Found at: 0x1bi.net:70/textfiles/file?law/cardozo.txt

Newsgroups: misc.legal,comp.orf.eff.talk
From: mnemonic@eff.org (Mike Godwin)
Subject: Cardozo Law Forum article on the Craig Neidorf Computer-Crime
Message-ID: <1992Dec1.155823.27405@eff.org>
Organization: Electronic Frontier Foundation
Date: Tue, 1 Dec 1992 15:58:23 GMT
Lines: 339
Readers of misc.legal and comp.org.eff.talk may be interested in
the following article, which addresses the intersection of
intellectual-property law and criminal law in a computer-crime case.
The article first appeared in September in the Cardozo Law Forum at
Cardozo Law School in New York City.
Some "Property" Problems in a Computer Crime Prosecution
     By Mike Godwin
     The spread and pervasiveness of computer technology create the
potential both for new kinds of crimes and for new variations of
traditional crimes.  Law enforcement, the judiciary, and the legislature
can respond to these potentials in two ways: by seeking new laws to
address new problems, or by attempting to apply old laws (and traditional
notions of crime) in new and unforeseen situations.  This article concerns
what hazards may face prosecutors and judges when law enforcement chooses
the latter tactic.  In particular, it shows what can happen when
prosecutors uncritically apply intellectual property notions in
prosecuting a defendant under laws passed to protect tangible property.
     The government stumbles in a "hacker" case.
     In the recent case of U.S. v.
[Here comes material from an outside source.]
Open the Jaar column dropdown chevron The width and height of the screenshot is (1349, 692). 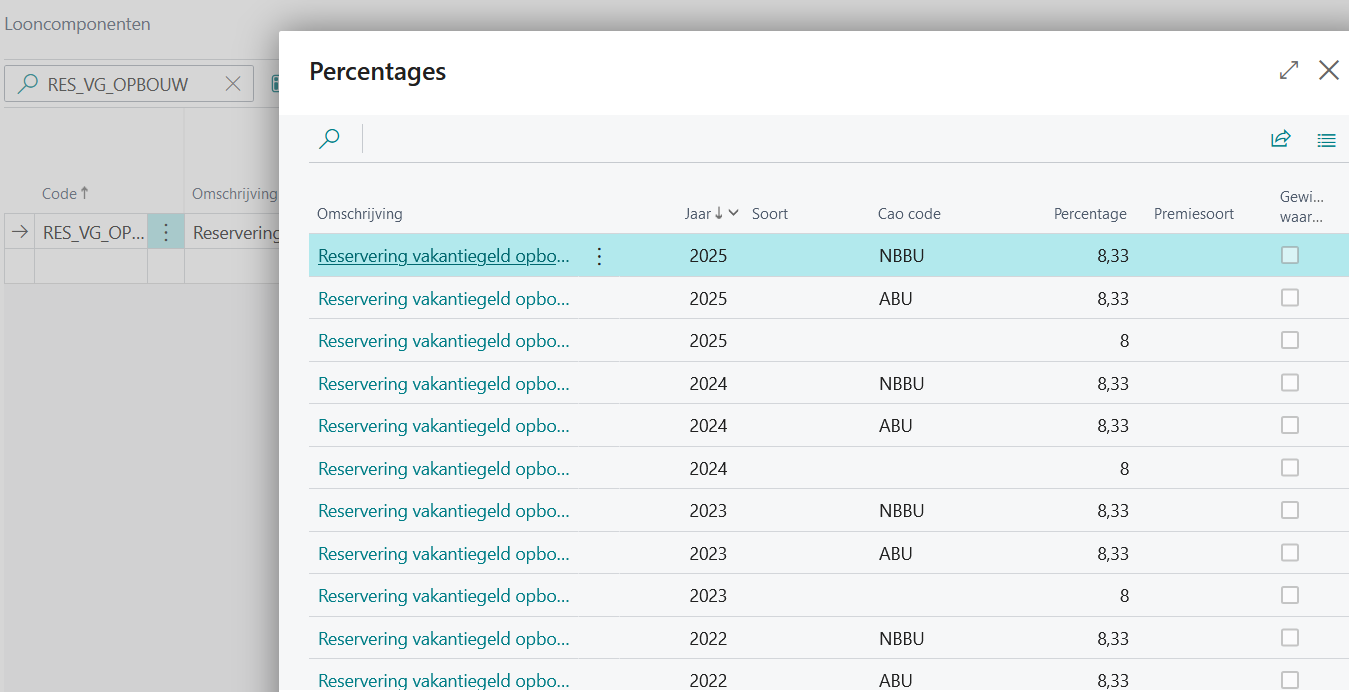point(734,213)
Riggs, the Chicago U.S. Attorney's
office prosecuted two young men, Robert Riggs and Craig Neidorf, on counts
of wire fraud (18 U.S.C. 1343), interstate transportation of stolen
property (18 U.S.C.  2314) and computer fraud (18 U.S.C. 1030).  Of these
statutes, only the last was passed specifically to address the problems of
unauthorized computer intrusion; the other two are "general purpose"
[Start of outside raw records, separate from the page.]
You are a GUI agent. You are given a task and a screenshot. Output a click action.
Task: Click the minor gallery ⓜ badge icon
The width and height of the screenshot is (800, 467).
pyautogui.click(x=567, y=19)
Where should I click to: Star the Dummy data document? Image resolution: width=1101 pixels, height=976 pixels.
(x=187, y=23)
federal criminal statutes that are used by the government in a wide range
of criminal prosecutions.  The wire fraud statute includes as an element
the taking (by fraudulent means) of "money or property," while the
interstate-transportation-of-stolen-property (ITSP) statute requires,
naturally enough, the element of "goods, wares, merchandise, securities or
money, of the value of $5,000 or more." (I do not address here the extent
to which the notions of "property" differ between these two federal
statutes.  It is certain that they do differ to some extent, and the
interests protected by the wire-fraud statute were expanded in the 1980s
by Congress to include "the intangible right to honest services." 18
U.S.C. 1346..  Even so, the prosecution in the Riggs case relies not on
1346, but on intellectual-property notions, which are the focus of this
article.)  The 18 U.S.C. 1030 counts against Neidorf were dropped in the
government's June 1990 superseding indictment, the indictment actually
used at Neidorf's trial in July 1990.
     The Riggs case is based on the following facts: Robert Riggs, a
computer "hacker" in his early '20s, discovered that he could easily gain
access to an account on a computer belonging to Bell South, one of the
Regional Bell Operating Companies (RBOCs).  The account was highly
insecure--access to it did not require a password (a standard, if not
always effective, security precaution).  While exploring this account,
Riggs discovered a word-processing document detailing procedures and
definitions of terms relating the Emergency 911 system ("E911 system").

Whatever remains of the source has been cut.